Thursday, 22 September 2011
‘Shadow King’ – Gav Thorpe (Black Library)
I’m taking my own sweet time about it but it’s become a little mission of mine to work through the ‘Warhammer Time of Legends’ series, nine books detailing the early history of the Warhammer setting. I’ve fallen down quite badly with other series (not thinking of any in particular *cough*Malazan*cough!*) but I love having a large series of books to work through, how about you? I’ve enjoyed Graham McNeill’s ‘Sigmar’ books and thought I’d get back into Gav Thorpe’s ‘Tale of the Sundering’ (having already read ‘Malekith’) before tackling Mike Lee’s ‘Nagash’ series.
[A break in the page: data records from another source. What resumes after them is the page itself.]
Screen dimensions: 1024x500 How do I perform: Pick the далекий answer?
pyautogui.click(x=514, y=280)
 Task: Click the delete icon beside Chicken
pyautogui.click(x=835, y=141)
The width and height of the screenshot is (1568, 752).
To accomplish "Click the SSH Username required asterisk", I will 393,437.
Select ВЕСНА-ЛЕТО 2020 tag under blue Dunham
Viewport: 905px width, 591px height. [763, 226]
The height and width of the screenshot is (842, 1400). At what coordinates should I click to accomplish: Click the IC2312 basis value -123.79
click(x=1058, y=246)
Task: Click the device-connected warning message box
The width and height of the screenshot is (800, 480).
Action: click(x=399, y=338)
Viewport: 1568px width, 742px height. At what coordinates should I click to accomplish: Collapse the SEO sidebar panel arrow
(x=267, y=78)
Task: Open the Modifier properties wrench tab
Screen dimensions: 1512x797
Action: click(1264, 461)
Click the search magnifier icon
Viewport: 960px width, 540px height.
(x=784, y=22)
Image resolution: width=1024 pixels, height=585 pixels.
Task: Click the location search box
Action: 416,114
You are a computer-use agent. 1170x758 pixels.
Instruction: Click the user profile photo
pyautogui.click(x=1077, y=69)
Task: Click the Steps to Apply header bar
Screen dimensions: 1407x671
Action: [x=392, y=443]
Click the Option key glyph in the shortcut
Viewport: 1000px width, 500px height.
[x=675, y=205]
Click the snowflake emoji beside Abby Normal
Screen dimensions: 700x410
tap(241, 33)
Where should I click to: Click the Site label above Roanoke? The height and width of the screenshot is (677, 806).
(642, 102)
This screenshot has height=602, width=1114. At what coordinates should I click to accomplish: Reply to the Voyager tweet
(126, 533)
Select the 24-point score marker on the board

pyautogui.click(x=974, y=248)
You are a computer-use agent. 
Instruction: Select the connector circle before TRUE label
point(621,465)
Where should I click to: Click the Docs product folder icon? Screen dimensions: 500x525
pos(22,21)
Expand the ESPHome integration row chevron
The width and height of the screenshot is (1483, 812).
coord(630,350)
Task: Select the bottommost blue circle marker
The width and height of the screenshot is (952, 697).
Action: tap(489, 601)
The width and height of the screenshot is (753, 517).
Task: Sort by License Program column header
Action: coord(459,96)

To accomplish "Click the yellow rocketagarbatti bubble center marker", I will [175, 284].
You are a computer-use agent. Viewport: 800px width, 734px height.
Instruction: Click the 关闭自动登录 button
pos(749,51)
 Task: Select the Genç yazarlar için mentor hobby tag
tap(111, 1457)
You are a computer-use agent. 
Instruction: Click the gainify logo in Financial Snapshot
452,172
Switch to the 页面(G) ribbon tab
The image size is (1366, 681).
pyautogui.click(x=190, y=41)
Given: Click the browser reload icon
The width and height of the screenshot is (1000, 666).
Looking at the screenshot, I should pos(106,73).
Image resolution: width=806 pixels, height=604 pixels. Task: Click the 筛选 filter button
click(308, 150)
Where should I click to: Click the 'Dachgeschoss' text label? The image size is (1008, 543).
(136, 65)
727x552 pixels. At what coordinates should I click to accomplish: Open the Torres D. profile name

It had been a while since I read the first book, ‘Malekith’, so I wasn’t a hundred percent sure how this read would go; would I flounder or would I find myself catching up quickly...?
Even as the elven Prince Malekith begins his descent into darkness, the island of Ulthuan is already locked in a bitter civil war as the High Elf Princes fight to defend their countries against the ravages of their Dark Elf counterparts. Alith Anar, prince of the Nagarythe, has it far worse than most as his life crumbles after the betrayal and death of his entire family. All Anar has left is an unquenchable desire for revenge upon those who did this to him... and he will have it.
Whilst the other Princes take to the field to defend their homelands, Alith Anar takes his revenge from the shadows as the Shadow King and no-one will escape his vengeful gaze...
‘Shadow King’ wasn’t the light and fun read that I was looking for, I have to say. In fact, there were a couple of occasions where I almost put the book down and didn’t bother picking it up again (these reasons were nothing to do with the book not being a ‘light and fun’ read though). I stuck with it though and am glad that I did as ‘Shadow King’ is ultimately a rewarding read, certainly one that has me wanting to see how things pan out in the final book (‘Caledor’).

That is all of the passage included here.